Proteomics reveals the overlapping roles of hydrogen peroxide and nitric oxide in the acclimation of citrus plants to salinity

P>Hydrogen peroxide (H2O2) and nitric oxide (center dot NO) are key reactive species in signal transduction pathways leading to activation of plant defense against biotic or abiotic stress. Here, we investigated the effect of pre-treating citrus plants (Citrus aurantium L.) with either of these two molecules on plant acclimation to salinity and show that both pre-treatments strongly reduced the detrimental phenotypical and physiological effects accompanying this stress. A proteomic analysis disclosed 85 leaf proteins that underwent significant quantitative variations in plants directly exposed to salt stress. A large part of these changes was not observed with salt-stressed plants pre-treated with either H2O2 or sodium nitroprusside (SNP; a center dot NO-releasing chemical).
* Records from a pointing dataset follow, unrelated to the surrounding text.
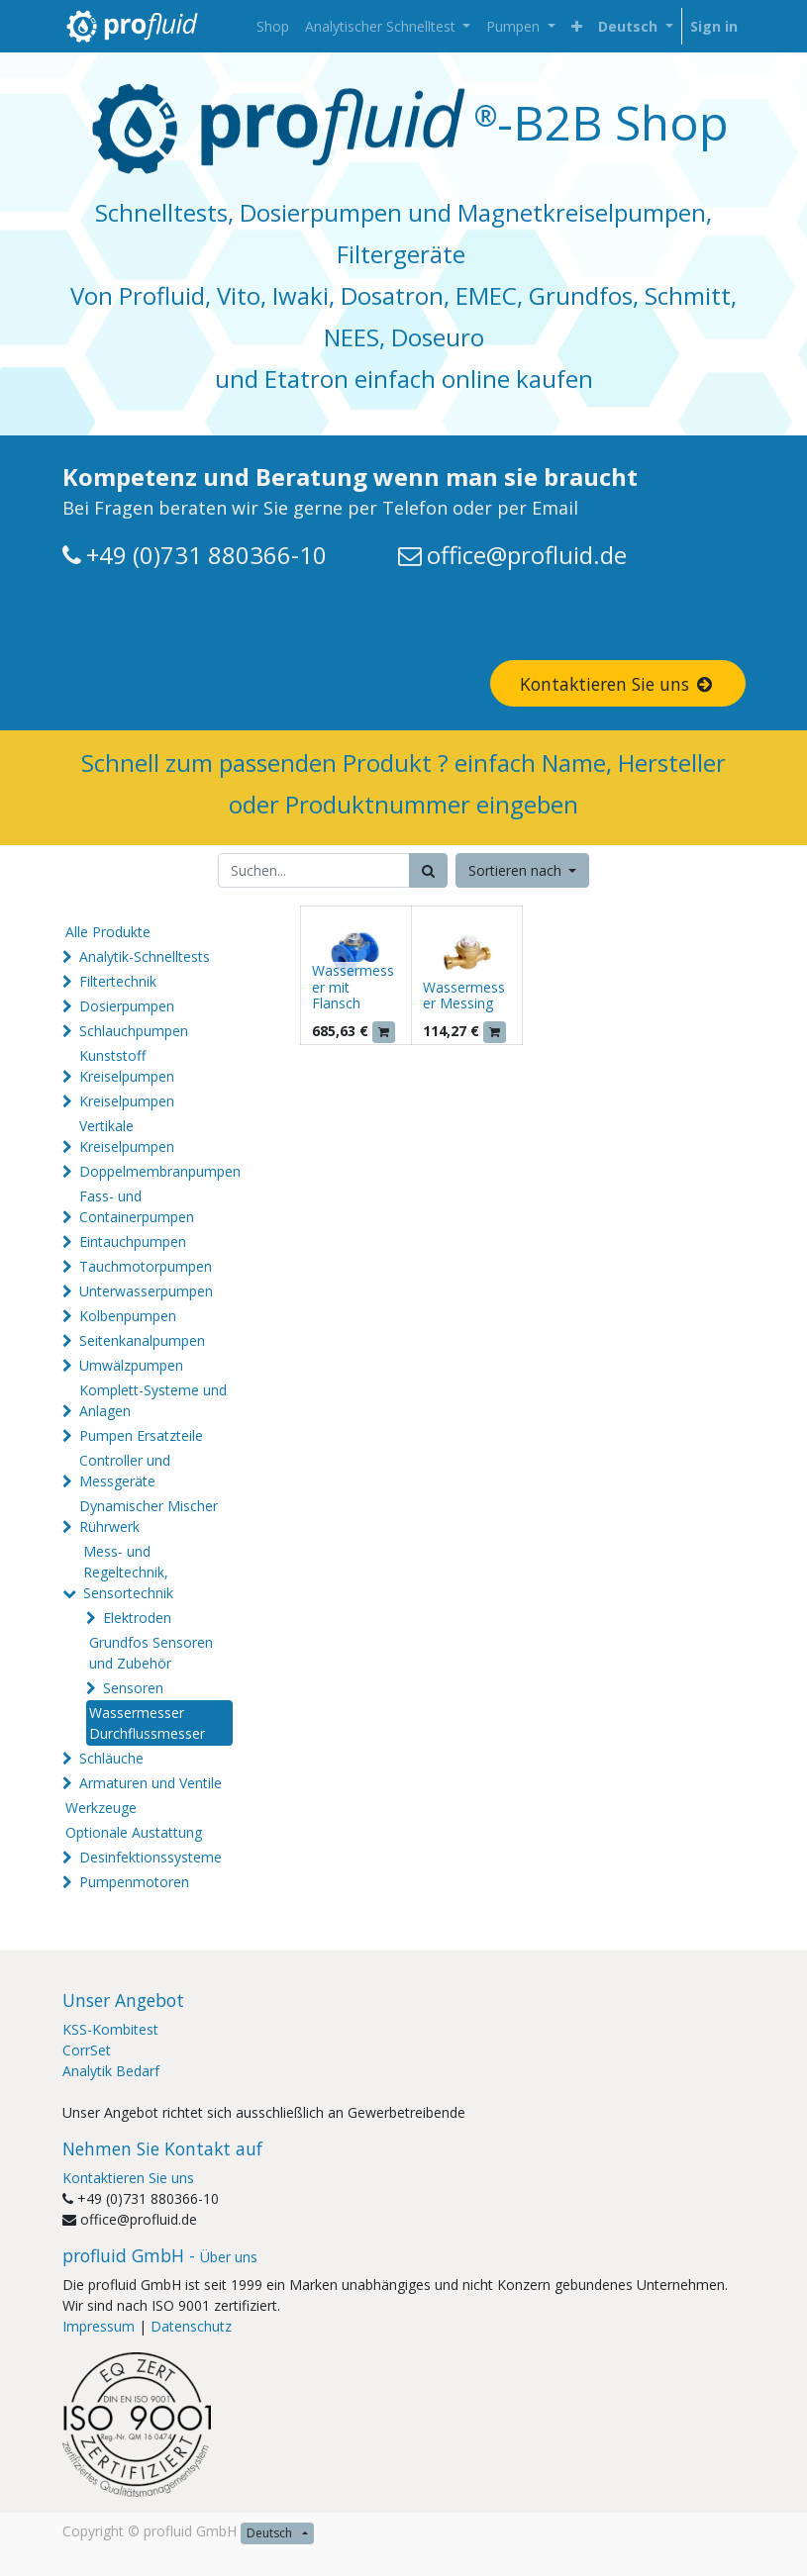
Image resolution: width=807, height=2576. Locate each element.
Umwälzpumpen (131, 1365)
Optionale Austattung (133, 1832)
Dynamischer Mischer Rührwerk (148, 1516)
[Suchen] (428, 870)
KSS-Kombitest (110, 2029)
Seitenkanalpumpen (142, 1340)
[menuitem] (273, 26)
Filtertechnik (117, 981)
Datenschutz (191, 2326)
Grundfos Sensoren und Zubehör (151, 1652)
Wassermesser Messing (464, 995)
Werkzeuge (101, 1807)
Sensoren (133, 1687)
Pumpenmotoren (134, 1881)
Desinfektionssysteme (150, 1857)
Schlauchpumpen (133, 1030)
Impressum (98, 2326)
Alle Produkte (108, 931)
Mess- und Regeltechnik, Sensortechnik (128, 1572)
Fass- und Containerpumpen (136, 1206)
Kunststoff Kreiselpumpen (126, 1066)
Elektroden (137, 1617)
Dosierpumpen (126, 1006)
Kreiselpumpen (126, 1101)
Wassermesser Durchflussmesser (147, 1723)
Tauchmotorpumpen (145, 1266)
We also identified several proteins undergoing changes either in their oxidation (carbonylation; 40 proteins) and/or S-nitrosylation (49 proteins) status in response to salinity stress. Both H2O2 and SNP pre-treatments before salinity stress alleviated salinity-induced protein carbonylation and shifted the accumulation levels of leaf S-nitrosylated proteins to those of unstressed control plants. Altogether, the results indicate an overlap between H2O2- and center dot NO-signaling pathways in acclimation to salinity and suggest that the oxidation and S-nitrosylation patterns of leaf proteins are specific molecular signatures of citrus plant vigour under stressful conditions.